We live in the era of digital photography–far from the time of the daguerreotype. But that didn’t stop Seattle-based photographer Dan Carrillo from falling in love with daguerreotypes and bringing this art form back to life.
“There’s something about a daguerreotype that is unlike any other type of photograph, in my opinion the most beautiful form of photography ever invented,” Dan says in a fantastic, four-minute documentary video you can watch below. He learned the craft of daguerreotyping at an Eastman House workshop, then spent a year gathering and building his own equipment. Today he creates photographs he calls “shiny little jewels” using the same laborious process and dangerous chemicals as early photographers.
He likes the idea that the images he creates will outlive him. “It’s so easy to take a picture and forget about it,” he says. “I’m trying to make something that will be a cherished object from generation to generation.” Family historians certainly can appreciate that line of thinking!

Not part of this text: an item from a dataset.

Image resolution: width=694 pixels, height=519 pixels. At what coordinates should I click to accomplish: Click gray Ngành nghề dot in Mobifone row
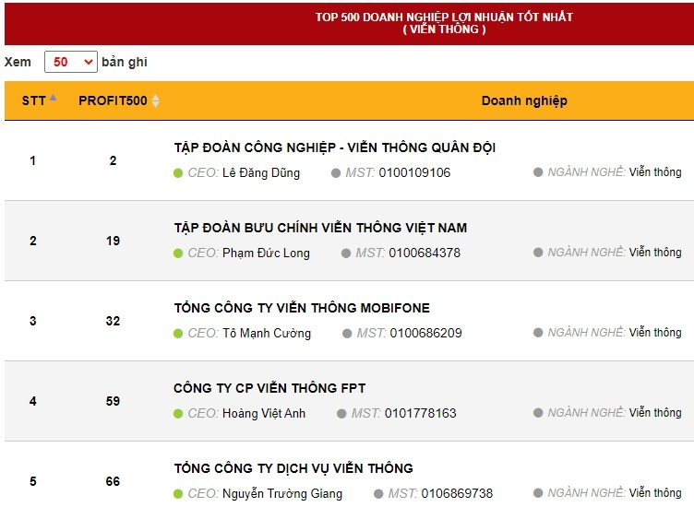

The process of creating a daguerreotype was so laborious that those who used it were constantly tweaking it. According to one site that explains the process in more detail, inventors were able to eventually drop the exposure time from a daunting 15 minutes to less than one minute (who can sit totally still for 15 minutes?). I think it’s interesting that there are more than 480 daguerreotype-related patents at Google Patents. This makes me think differently about those “shiny little jewels” we may come across in our own family photo collections. Daguerreotypes of our ancestors are themselves painstakingly-crafted “genealogy gems!”